Suara.com - Bangunan berarsitektur khas Tionghoa bernama Tien Kok Sie, yang terletak di selatan Pasar Gede, Solo, Jawa Tengah, disebut-sebut sebagai klenteng tertua di Indonesia. Didominasi corak interior dan eksterior berwarna merah dan aksen kuning emas, klenteng ini berdiri gagah diantara bangunan-bangunan modern lainnya.
Hampir semua struktur bangunan Kelenteng Tien Kok Sie masih otentik, karenanya pada tahun 1997, oleh pimpinan daerah yang berkuasa saat itu, Kelenteng Tien Kok Sie ditetapkan sebagai cagar budaya.
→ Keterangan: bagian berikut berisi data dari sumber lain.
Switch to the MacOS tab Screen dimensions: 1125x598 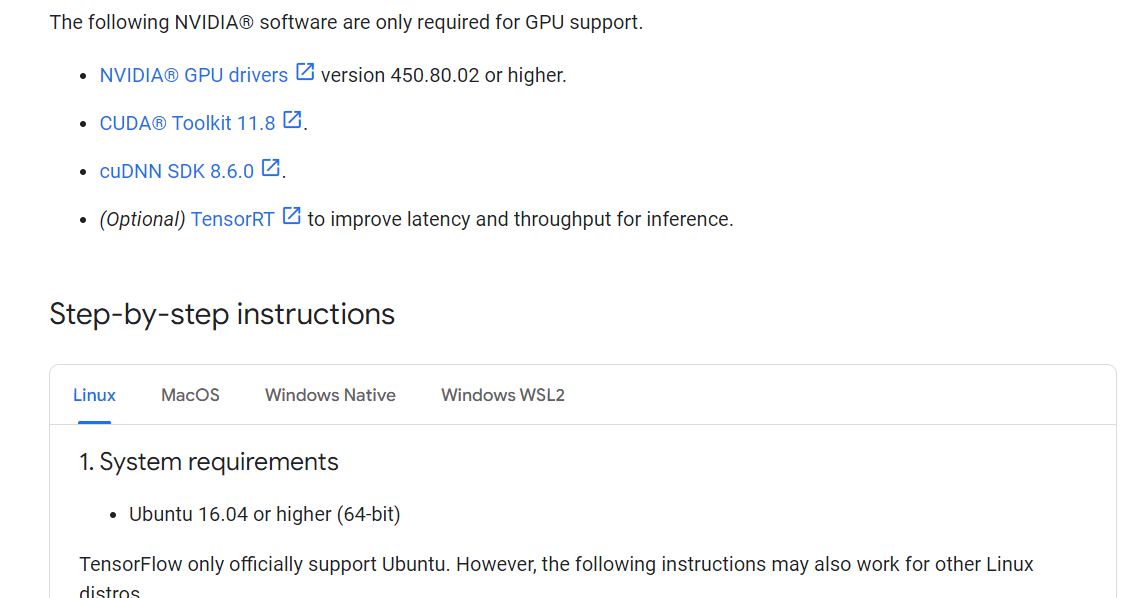(x=190, y=395)
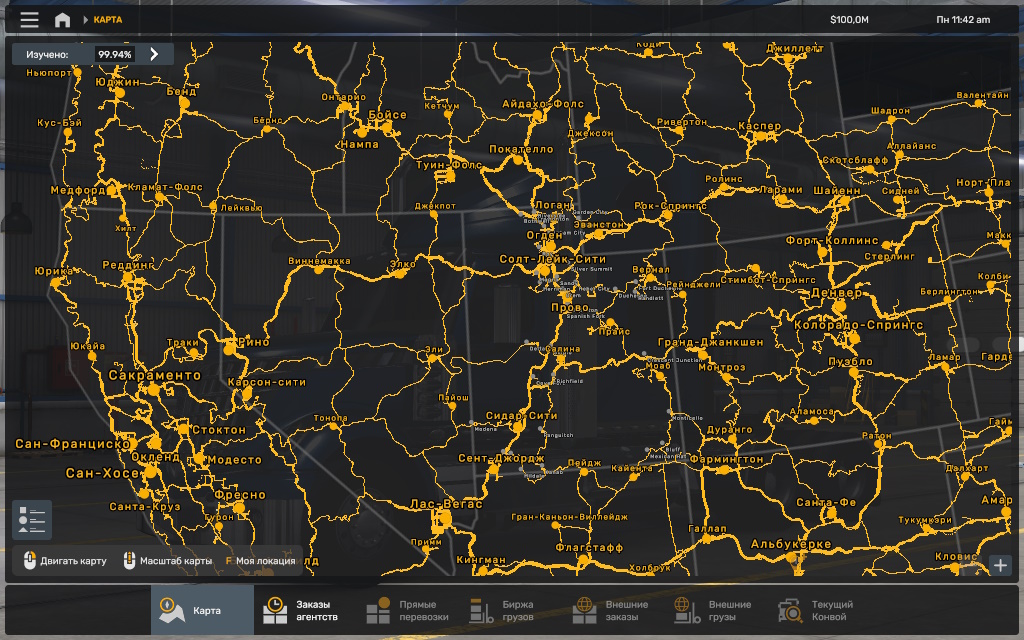Click the Las Vegas city marker
This screenshot has width=1024, height=640.
pyautogui.click(x=438, y=519)
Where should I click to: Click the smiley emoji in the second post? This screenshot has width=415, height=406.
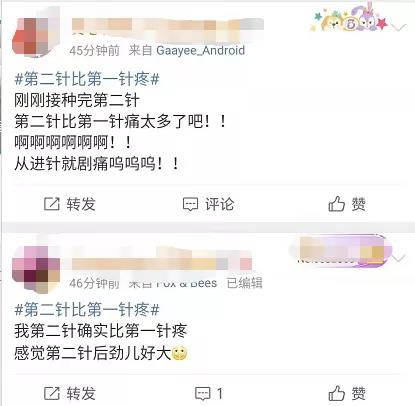pos(179,353)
Di hari-hari tertentu, pengunjung Klenteng Tien Kok Sie meningkat. Bahkan pengunjungnya bukan hanya dari kalangan Khonghucu saja, melainkan juga mahasiswa, pelajar, anak-anak sekolah dan masyarakat yang notabene penganut agama lain pun memadati rumah ibadah tersebut.
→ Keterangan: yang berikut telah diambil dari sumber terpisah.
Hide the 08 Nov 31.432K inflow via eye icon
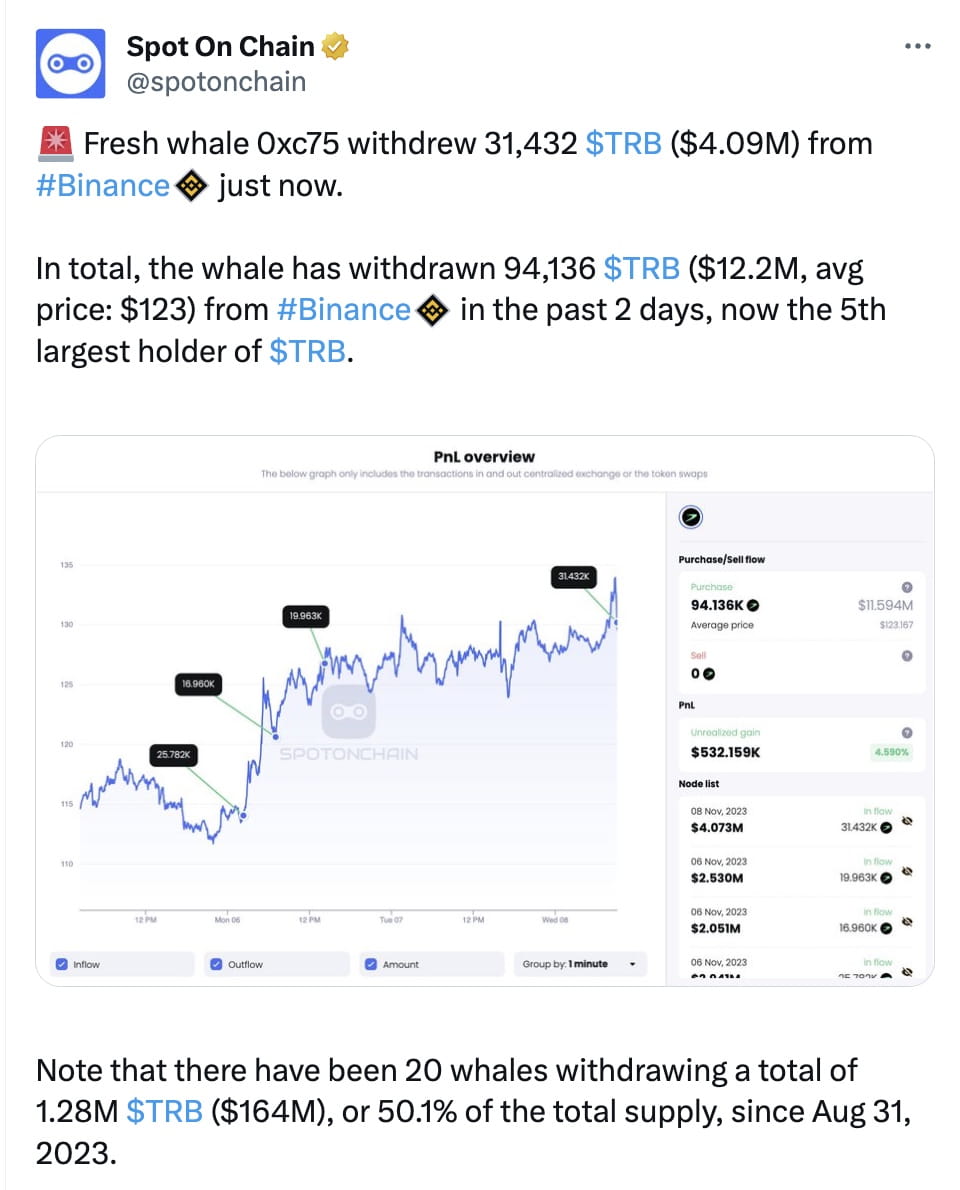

Uniknya, pengunjung dapat mengambil foto di setiap sudut kelenteng selama tidak menganggu proses peribadatan.
Keindahan Kelenteng Tien KoK Sie, yang beralamatkan di Jl. RE, Martadinata No. 12 Sudiroprajan, Kecamatan Jebres, Kota Surakarta tersebut telah termasyur, sehingga warga masyarakat yang kebetulan melintas di kawasan Pasar Gede pasti menyempatkan diri untuk berswafoto.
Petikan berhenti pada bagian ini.